"She Looks Like Pocahontas, So If You're Thinking About Raping Her, You Can Say It Was Just For A History Project"

Illustration for article titled "She Looks Like Pocahontas, So If You're Thinking About Raping Her, You Can Say It Was Just For A History Project"

Welcome back to Missdemeanors, in which we issue virtual wrist-slaps to popular gossip bloggers for Crimes Against Womanity. This week, "boys want" Christina Aguilera's boobs, someone would like to slice Lily Allen's belly and someone else offers rape tips. Another great week of "writing" "gossip" on the Internet! Bloggers' continued degradation of female celebrity bodies and their corresponding punishments, after the jump. Let the Jezebel Justice system begin!


The Accused: TMZ

The Crime: Icky sexualization of mammaries.

The Evidence: "Xtina's Rack — What a Boy Wants. They're real (allegedly) and they're spectacular!" See, here's the thing. Sure, breasts are sexualized in certain cultures, but Christina Aguilera: 1. Has implants and 2. Is a new mother who may still be breastfeeding. So it's supposedly funny to write "What a boy wants" cuz like, she had that song, "What A Girl Wants," but actually most men don't "want" milk-filled silicone jugs, do they? Unless by "boy" you mean "child under 2."

The Sentence: Watch the video for "Fighter" 250 times and write a 1000 word essay on these lyrics: "It makes me that much stronger/Makes me work a little bit harder/It makes me that much wiser/So thanks for making me a fighter/Made me learn a little bit faster/Made my skin a little bit thicker/Makes me that much smarter/So thanks for making me a fighter."

The Accused, via reader submission: The Superficial

The Crime: A vile commenter who dreams of homicide.

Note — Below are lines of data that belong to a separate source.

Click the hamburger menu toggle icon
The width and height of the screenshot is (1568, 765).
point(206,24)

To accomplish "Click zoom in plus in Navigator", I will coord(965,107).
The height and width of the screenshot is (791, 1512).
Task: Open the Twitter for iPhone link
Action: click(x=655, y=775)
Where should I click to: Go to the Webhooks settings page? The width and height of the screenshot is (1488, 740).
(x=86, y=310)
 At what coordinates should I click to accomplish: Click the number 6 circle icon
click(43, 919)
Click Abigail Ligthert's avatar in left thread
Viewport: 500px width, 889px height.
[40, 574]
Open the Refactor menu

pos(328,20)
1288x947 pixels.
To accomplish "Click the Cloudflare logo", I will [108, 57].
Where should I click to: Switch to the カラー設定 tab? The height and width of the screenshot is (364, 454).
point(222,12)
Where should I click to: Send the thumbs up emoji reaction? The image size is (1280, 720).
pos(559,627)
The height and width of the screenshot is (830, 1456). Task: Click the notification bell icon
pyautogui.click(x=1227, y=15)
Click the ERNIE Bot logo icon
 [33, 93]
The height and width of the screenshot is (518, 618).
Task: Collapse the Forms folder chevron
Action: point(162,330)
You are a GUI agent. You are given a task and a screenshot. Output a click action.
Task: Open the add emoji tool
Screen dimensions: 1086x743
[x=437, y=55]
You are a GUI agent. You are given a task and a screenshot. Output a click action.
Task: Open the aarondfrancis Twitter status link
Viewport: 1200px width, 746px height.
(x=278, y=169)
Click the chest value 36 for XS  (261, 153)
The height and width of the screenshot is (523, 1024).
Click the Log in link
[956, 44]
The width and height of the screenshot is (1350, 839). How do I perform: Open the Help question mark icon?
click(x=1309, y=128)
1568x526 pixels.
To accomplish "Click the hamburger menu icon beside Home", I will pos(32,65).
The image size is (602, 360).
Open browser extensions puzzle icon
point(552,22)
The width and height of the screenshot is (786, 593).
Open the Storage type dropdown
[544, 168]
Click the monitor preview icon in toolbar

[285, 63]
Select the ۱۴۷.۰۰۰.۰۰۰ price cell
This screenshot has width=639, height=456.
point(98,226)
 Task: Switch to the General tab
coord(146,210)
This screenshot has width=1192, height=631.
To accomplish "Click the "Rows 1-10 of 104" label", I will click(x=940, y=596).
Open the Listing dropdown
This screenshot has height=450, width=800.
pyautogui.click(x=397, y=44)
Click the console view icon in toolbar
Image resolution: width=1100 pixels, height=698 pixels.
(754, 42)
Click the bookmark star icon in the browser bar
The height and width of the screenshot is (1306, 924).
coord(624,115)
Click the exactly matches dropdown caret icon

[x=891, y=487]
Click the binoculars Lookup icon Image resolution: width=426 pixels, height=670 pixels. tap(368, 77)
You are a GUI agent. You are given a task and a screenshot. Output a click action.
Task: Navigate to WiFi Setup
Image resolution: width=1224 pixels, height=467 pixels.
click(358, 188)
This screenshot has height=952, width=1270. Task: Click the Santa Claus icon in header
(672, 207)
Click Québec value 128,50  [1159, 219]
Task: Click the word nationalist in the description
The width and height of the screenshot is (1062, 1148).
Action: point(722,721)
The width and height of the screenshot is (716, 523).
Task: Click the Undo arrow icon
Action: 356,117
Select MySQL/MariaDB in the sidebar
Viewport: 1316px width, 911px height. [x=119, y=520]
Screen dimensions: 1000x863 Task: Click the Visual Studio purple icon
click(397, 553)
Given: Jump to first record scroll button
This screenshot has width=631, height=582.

The Evidence: On topless photos of Lily Allen, Andy writes: "If I were stranded in the Artic[sic] in the dead of winter, I'd slice open that huge belly and crawl inside to keep warm and survive the night. Otherwise I wouldn't touch this disgusting fat pig." Lily Allen is many things, but she is not a tauntaun. Says our reader,"Although there have been some egregious things said in regard to females, their sexuality and their very being, this by far was the most appalling comment I have ever read." Agreed. And thanks for the e-mail.

The Sentence: A one-way ticket to the Arctic to be mauled by a polar bear and experience frostbite.

The Accused, via reader submission: IDontLikeYouInThatWay.com

The Crime: Rape jokes, a gossip-blog favorite.

The Evidence: "Trannycat Doll lead singer(?), Nicole Scherzinger, has taken the first step in dispelling all the rumors that everyone in this group has cocks by getting out of a car at Villa in Hollywood. Despite what my ex-girlfriend tells you, I've seen a lot of vaginas up close, so I'm comfortable saying this chick has one. I guess this is good news. She also looks like Pocahontas, so if you're thinking about raping her, you can say it was just for a history project." How many times to I have to type this? RAPE JOKES. NOT FUCKING FUNNY.

The Sentence: 5,000 word essay on the book "Exterminate Them": Written Accounts of the Murder, Rape, and Slavery of Native Americans During the California Gold Rush, 1848-1868.

That's it for the accused today. We don't have very many because they are usually culled by our own Maria-Mercedes Lara, and she's been out this week. Why? Because she graduated from Eugene Lang, the Liberal Arts College of The New School University, TODAY! She was a double major in both literature and writing. Congrats, Maria!

And if ever any of you see a Crime Against Womanity, don't hesitate to send the link and a short description to tips@jezebel.com with "Missdemeanors" in the subject line.



I don't... I don't think the Christina one is so bad? I mean, it's not like she's hiding or has ever hidden her boobies — she seems to love them as much as boys do (and, I'd assume, at least some girls). the other two are pretty inarguably horrific, but I don't think that one's a crime against womanity.

To wit: You say that "in some cultures" breasts are sexualized. My lovely Jezebels, we are one of those cultures. So celebrate 'em!